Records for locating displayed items
====
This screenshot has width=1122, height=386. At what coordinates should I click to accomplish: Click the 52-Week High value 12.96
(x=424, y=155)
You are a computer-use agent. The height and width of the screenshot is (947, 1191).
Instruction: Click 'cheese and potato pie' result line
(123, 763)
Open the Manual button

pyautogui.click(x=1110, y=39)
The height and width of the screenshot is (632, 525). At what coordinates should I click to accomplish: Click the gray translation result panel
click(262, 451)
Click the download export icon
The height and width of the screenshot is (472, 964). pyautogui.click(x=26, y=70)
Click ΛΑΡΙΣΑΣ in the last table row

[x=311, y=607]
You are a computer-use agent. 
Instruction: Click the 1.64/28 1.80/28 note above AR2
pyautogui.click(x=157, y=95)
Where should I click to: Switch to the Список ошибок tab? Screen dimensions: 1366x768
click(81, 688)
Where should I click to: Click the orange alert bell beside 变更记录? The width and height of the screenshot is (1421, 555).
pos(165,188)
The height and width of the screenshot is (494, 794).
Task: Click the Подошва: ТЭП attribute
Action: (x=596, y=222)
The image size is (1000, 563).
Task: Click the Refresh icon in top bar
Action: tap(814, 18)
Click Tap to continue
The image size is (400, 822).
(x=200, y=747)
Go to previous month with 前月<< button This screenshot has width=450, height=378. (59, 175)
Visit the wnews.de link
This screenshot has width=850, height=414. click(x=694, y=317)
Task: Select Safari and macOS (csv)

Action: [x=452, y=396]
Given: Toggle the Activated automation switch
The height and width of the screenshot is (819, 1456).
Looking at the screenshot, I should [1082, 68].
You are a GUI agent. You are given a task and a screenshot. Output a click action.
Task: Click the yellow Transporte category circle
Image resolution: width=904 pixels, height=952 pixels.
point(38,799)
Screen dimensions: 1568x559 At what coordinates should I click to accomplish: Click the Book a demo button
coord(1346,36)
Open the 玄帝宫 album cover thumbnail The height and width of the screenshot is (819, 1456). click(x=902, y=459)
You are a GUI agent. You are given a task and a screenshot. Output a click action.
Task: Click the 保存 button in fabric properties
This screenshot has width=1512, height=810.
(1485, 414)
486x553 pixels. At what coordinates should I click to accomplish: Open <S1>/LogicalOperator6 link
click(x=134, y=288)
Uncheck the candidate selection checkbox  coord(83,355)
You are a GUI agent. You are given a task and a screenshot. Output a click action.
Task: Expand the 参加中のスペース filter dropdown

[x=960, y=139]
====
» REQUIREMENT:
Render every line of the items above as a Markdown table with the columns "No." and "Entry," numbering each row and leaving out blank lines.

» TASK RESULT:
| No. | Entry |
|---|---|
| 1 | This screenshot has width=1122, height=386. At what coordinates should I click to accomplish: Click the 52-Week High value 12.96 |
| 2 | (x=424, y=155) |
| 3 | You are a computer-use agent. The height and width of the screenshot is (947, 1191). |
| 4 | Instruction: Click 'cheese and potato pie' result line |
| 5 | (123, 763) |
| 6 | Open the Manual button |
| 7 | pyautogui.click(x=1110, y=39) |
| 8 | The height and width of the screenshot is (632, 525). At what coordinates should I click to accomplish: Click the gray translation result panel |
| 9 | click(262, 451) |
| 10 | Click the download export icon |
| 11 | The height and width of the screenshot is (472, 964). pyautogui.click(x=26, y=70) |
| 12 | Click ΛΑΡΙΣΑΣ in the last table row |
| 13 | [x=311, y=607] |
| 14 | You are a computer-use agent.  |
| 15 | Instruction: Click the 1.64/28 1.80/28 note above AR2 |
| 16 | pyautogui.click(x=157, y=95) |
| 17 | Where should I click to: Switch to the Список ошибок tab? Screen dimensions: 1366x768 |
| 18 | click(81, 688) |
| 19 | Where should I click to: Click the orange alert bell beside 变更记录? The width and height of the screenshot is (1421, 555). |
| 20 | pos(165,188) |
| 21 | The height and width of the screenshot is (494, 794). |
| 22 | Task: Click the Подошва: ТЭП attribute |
| 23 | Action: (x=596, y=222) |
| 24 | The image size is (1000, 563). |
| 25 | Task: Click the Refresh icon in top bar |
| 26 | Action: tap(814, 18) |
| 27 | Click Tap to continue |
| 28 | The image size is (400, 822). |
| 29 | (x=200, y=747) |
| 30 | Go to previous month with 前月<< button This screenshot has width=450, height=378. (59, 175) |
| 31 | Visit the wnews.de link |
| 32 | This screenshot has width=850, height=414. click(x=694, y=317) |
| 33 | Task: Select Safari and macOS (csv) |
| 34 | Action: [x=452, y=396] |
| 35 | Given: Toggle the Activated automation switch |
| 36 | The height and width of the screenshot is (819, 1456). |
| 37 | Looking at the screenshot, I should [1082, 68]. |
| 38 | You are a GUI agent. You are given a task and a screenshot. Output a click action. |
| 39 | Task: Click the yellow Transporte category circle |
| 40 | Image resolution: width=904 pixels, height=952 pixels. |
| 41 | point(38,799) |
| 42 | Screen dimensions: 1568x559 At what coordinates should I click to accomplish: Click the Book a demo button |
| 43 | coord(1346,36) |
| 44 | Open the 玄帝宫 album cover thumbnail The height and width of the screenshot is (819, 1456). click(x=902, y=459) |
| 45 | You are a GUI agent. You are given a task and a screenshot. Output a click action. |
| 46 | Task: Click the 保存 button in fabric properties |
| 47 | This screenshot has width=1512, height=810. |
| 48 | (1485, 414) |
| 49 | 486x553 pixels. At what coordinates should I click to accomplish: Open <S1>/LogicalOperator6 link |
| 50 | click(x=134, y=288) |
| 51 | Uncheck the candidate selection checkbox  coord(83,355) |
| 52 | You are a GUI agent. You are given a task and a screenshot. Output a click action. |
| 53 | Task: Expand the 参加中のスペース filter dropdown |
| 54 | [x=960, y=139] |